Now I have sound in both firefox and seamonkey within this container. Don't know yet how to configure it in the seamonkey container. Maybe try editing the container config file.
I like to create a sakura (terminal) container, as that way the container is like a separate system that you can log into at the command level and run commands etc.
For firefox for instance, after having created a sakura container I run it so that its activated, and then download the
firefox...bz2 using the main (non container) seamonkey, and then use the main system to copy that file into the container and then extract it (I use /usr/lib as the location to extract to, so I end up with a /usr/lib/firefox folder with the firefox binary inside that folder).

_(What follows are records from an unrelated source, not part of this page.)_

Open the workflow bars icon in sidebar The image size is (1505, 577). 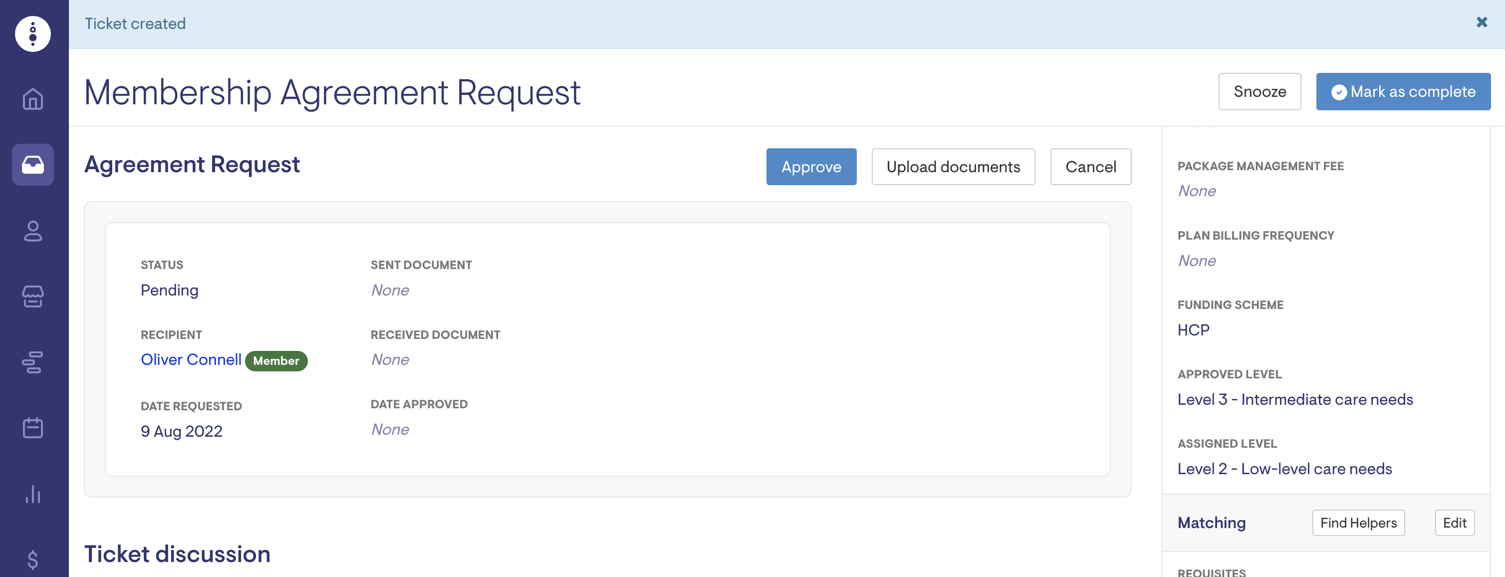click(x=33, y=362)
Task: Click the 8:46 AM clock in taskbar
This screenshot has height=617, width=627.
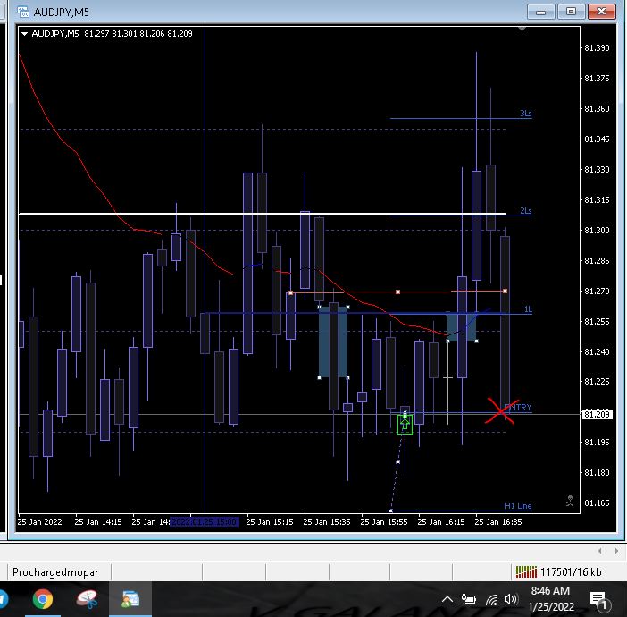Action: 550,598
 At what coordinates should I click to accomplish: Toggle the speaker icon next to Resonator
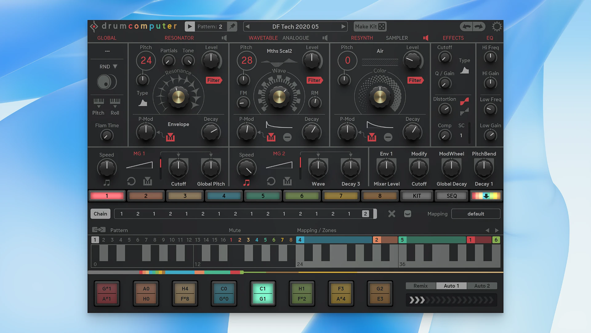pos(224,38)
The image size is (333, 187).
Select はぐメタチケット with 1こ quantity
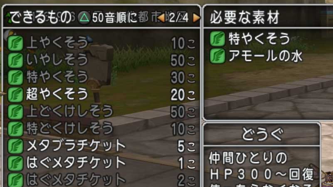pyautogui.click(x=101, y=163)
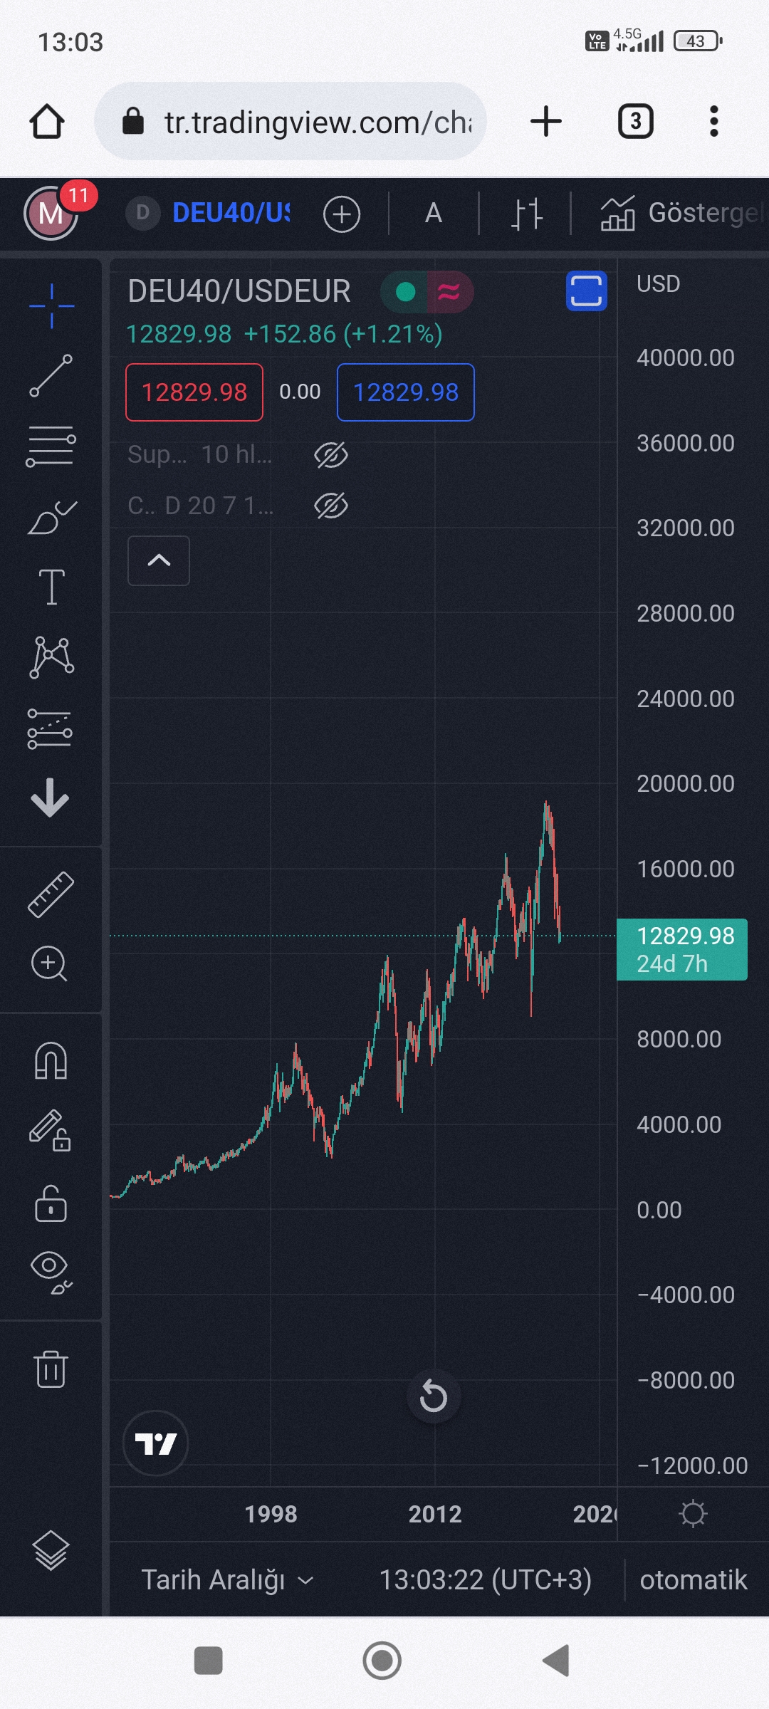The height and width of the screenshot is (1709, 769).
Task: Select the brush drawing tool
Action: click(x=51, y=518)
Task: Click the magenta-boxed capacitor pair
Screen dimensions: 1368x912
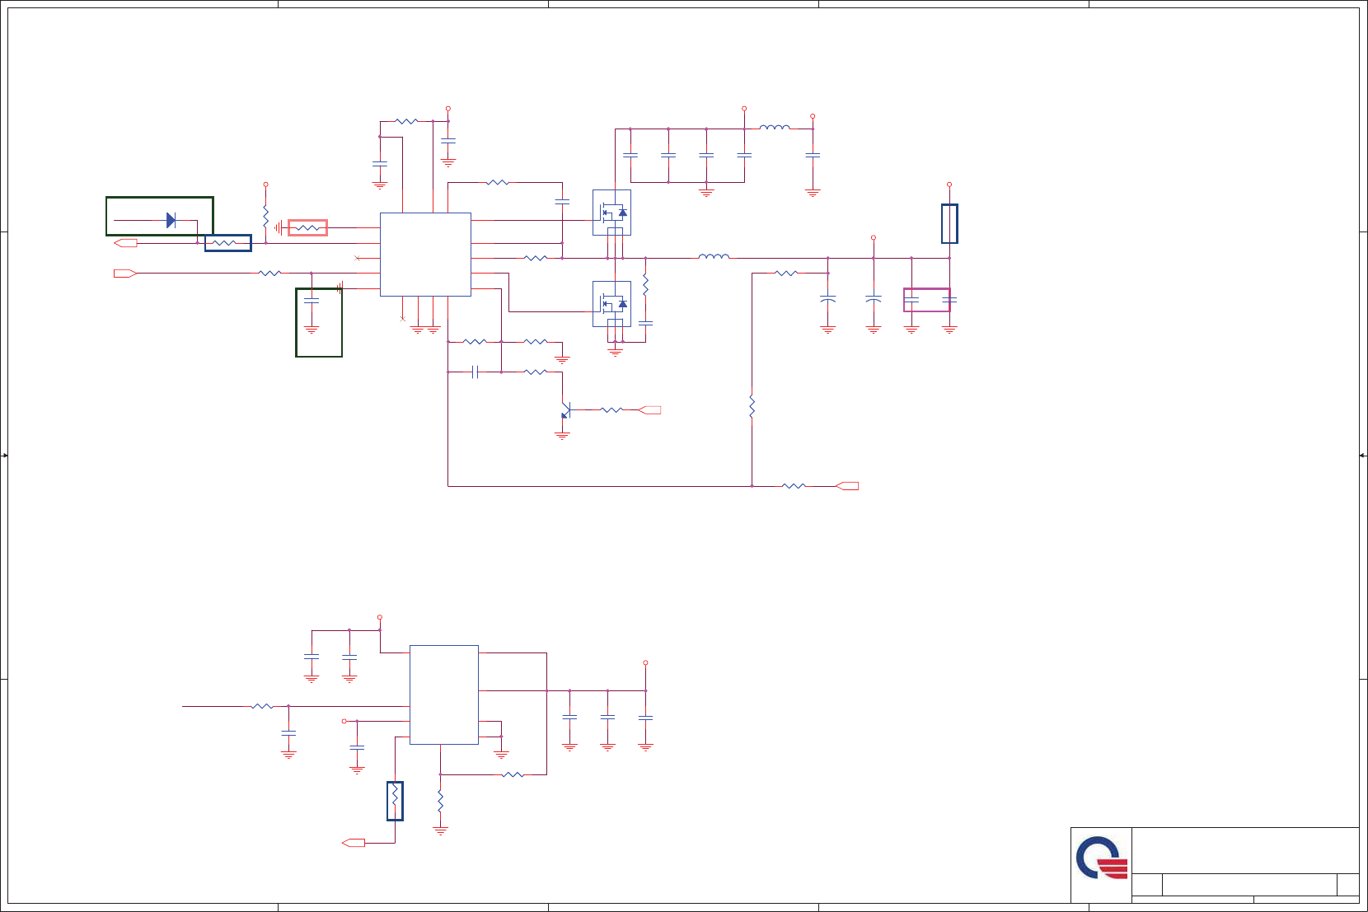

I also copy across the three libpulse type files that
Oscar's apulse (64 bit apulse-0.1.11-x86_64.pet) pet installs (I install it to the main system using pet, and copy the /usr/lib/libpul... files to the containers /usr/lib folder).
That (terminal container) way you can also run other things such as sound configuring ...etc. within the container.
Will have to come back and edit the path as not in Easy at present, something like /mnt/wkg/containers/sakura/.session is the root folder, so /usr/lib within that would be /mnt/wkg/containers/sakura/.session/usr/lib To repeat however the container must be running, otherwise that folder is just empty.
The other way for a container such as seamonkey might be to edit the ec-chroot file in that containers / folder (/mnt/wkg/containers/sakura/container ??? (again I'll have to check that path)) so that it just ran sakura instead of seamonkey. Hard code EXE=sakura variable for instance and then close that container session and restart it again so it ran sakura instead of seamonkey ... so you could edit things, and then after having made edits revert back again to running seamonkey.
The other route might be via /mnt/sdd2/containers/ and then the particular container such as sakura folder. I think that is where the current rw overlay files are stored.